Text partitioning with Python

The partition function in advertools provides a powerful way to partition a string based on a regular expression. Unlike typical string splitting methods that only return the text between delimiters, partition includes the delimiters themselves in the result list. This is particularly useful for tasks where the delimiters are as important as the content they separate.

What is partitioning?

It is the process of converting a string of characters into a list, while preserving all characters in the input string. In other words, you should be able to do a "round trip" from string to partitioned string, and back to the original string.

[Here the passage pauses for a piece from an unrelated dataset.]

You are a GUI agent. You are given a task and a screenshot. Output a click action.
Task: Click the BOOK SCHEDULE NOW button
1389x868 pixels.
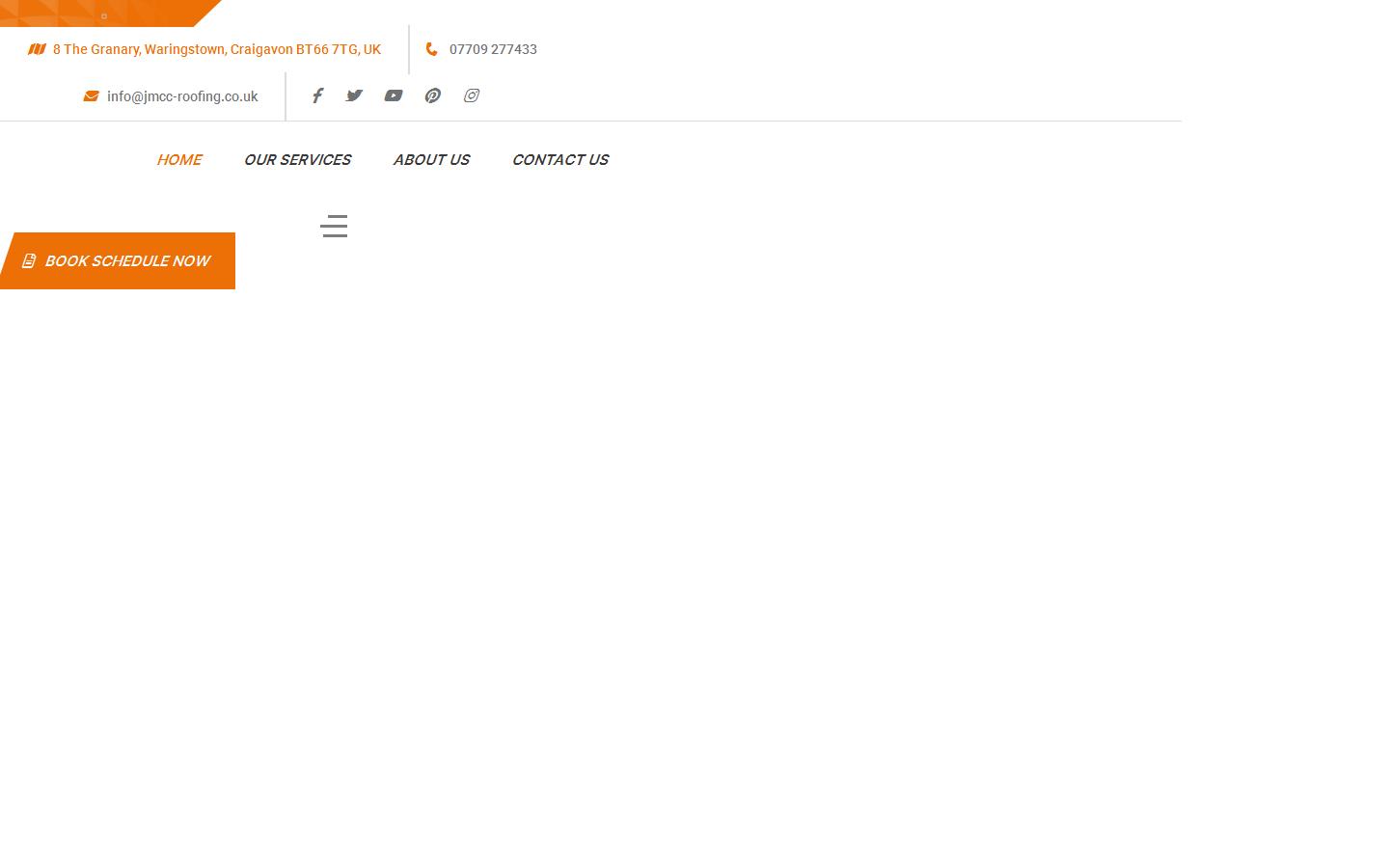126,260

This function does this, although it strips whitespace so the round-trip is not 100% but almost.

Partitioning using a regular expression

An important feature in this function is that it enables you to partition using a regex pattern, and not just a fixed sequence of characters. You can partition a markdown string into headings and regular text for example, and use only "#", "##", and "###" for the partitioning.

It also provides a flags parameter, in case you want to utilize Python's various options like re.IGNORECASE, re.DOTALL, or re.MULTILINE for example

Core Functionality

The function takes a text string, a regex pattern, and optional flags from the re module. It returns a list of strings, alternating between the substrings and the matches.

Key Features:

  • Includes Delimiters: The matched delimiters are part of the output list.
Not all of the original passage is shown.